If your sciatica is a symptom of another condition, there may be a greater chance that your benefit application will be approved. Make sure to obtain any testing needed to determine if there is an underlying cause.

Treatments for sciatica

There are many treatments available for sciatica, including medication and therapies. The SSA will generally take any treatment you have received into consideration when processing your claim.

In Michigan, a disability must be severe enough to stop you from working for at least 12 months, before the SSA will consider it. Because sciatica can be cured, it will rarely meet this requirement.

If you can prove the treatments have not had the desired effect, and you are still unable to work, you may have a greater chance of success. A social security lawyer can help if you do not know how to manage your medical records.

Serious effects of sciatica

In some cases, sciatica causes permanent damage. You may also have limited control over the movement of your legs, or a loss of feeling. Sciatica may also cause incontinence. These symptoms are serious and carry greater weight for your application.

The effects of sciatica will be tested

It can be difficult to judge the effects of pain, although chronic pain is considered by the SSA when they make their decision. Your residual functional capacity (RFC) will be assessed, including your ability to sit, stand, walk, lift, and more.

Your physical abilities are then compared to your previous work history and the work you are qualified to perform. If your sciatica means you are unable to perform this work, you may be approved for benefits.

You might be determined as fit for sedentary work; in which case your application will be denied. However, if the sciatica is made worse by sitting for extended periods, you are unable to perform sedentary work. Proving that this is the case could mean your application is approved.

You will need support from your doctor

Because proving that sciatica meets the standards for disability benefits is so tricky, you must obtain the support of your physician. A written statement confirming that your condition meets the SSA’s guidelines will be extremely useful.

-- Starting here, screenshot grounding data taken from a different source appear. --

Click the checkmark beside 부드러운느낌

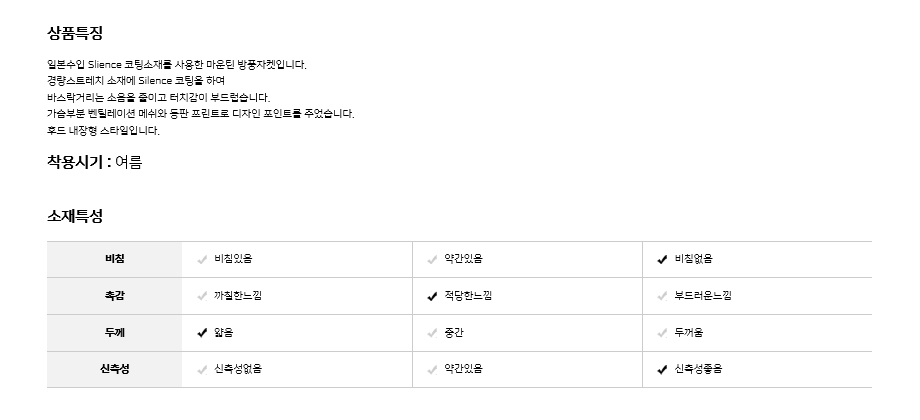point(662,296)
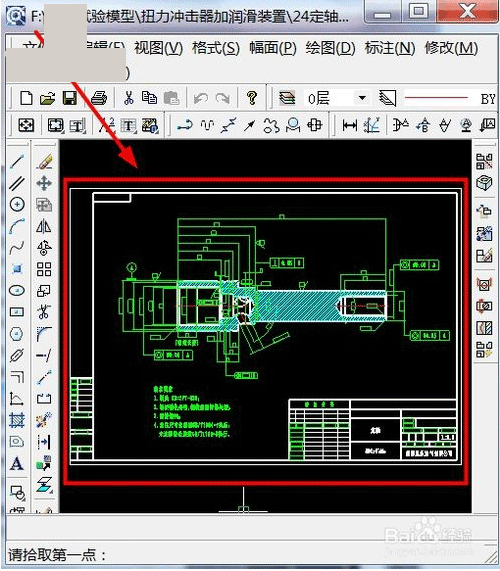Click inside the drawing title block
This screenshot has height=571, width=500.
373,429
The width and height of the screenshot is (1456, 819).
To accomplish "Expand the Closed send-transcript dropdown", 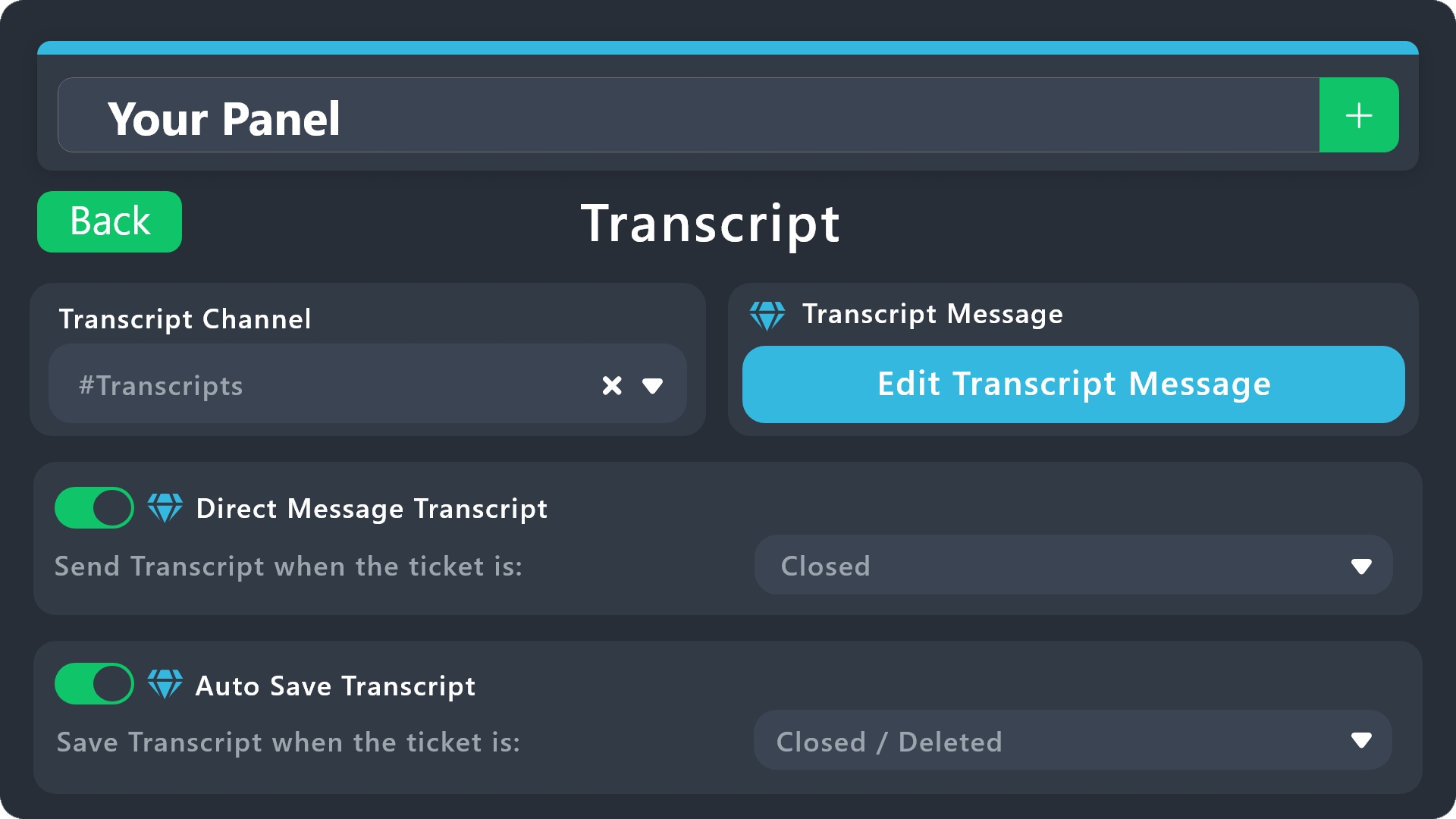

In cases where it is impossible to prove that you meet the disability listing for a back condition, you will rely heavily on your doctor’s statement regarding your ability to work. A social security benefits lawyer will know what the statement should contain to improve your chances.

Disability benefits depend on whether you can hold a job in Michigan. Your doctor’s statement must provide detail on the ways in which sciatica prevents you from performing work.

Medical documents are particularly important for a condition such as sciatica, as pain can be difficult to record. The documents should detail the location and level of pain you have experienced.

Legal support can help

Given the difficulty in having a sciatica-based disability claim approved, you may benefit significantly from legal help. Experienced social security disability lawyers should be able to tell you whether your claim is viable before you begin. They can also help determine which medical records will be of the most help, and how best to argue your case.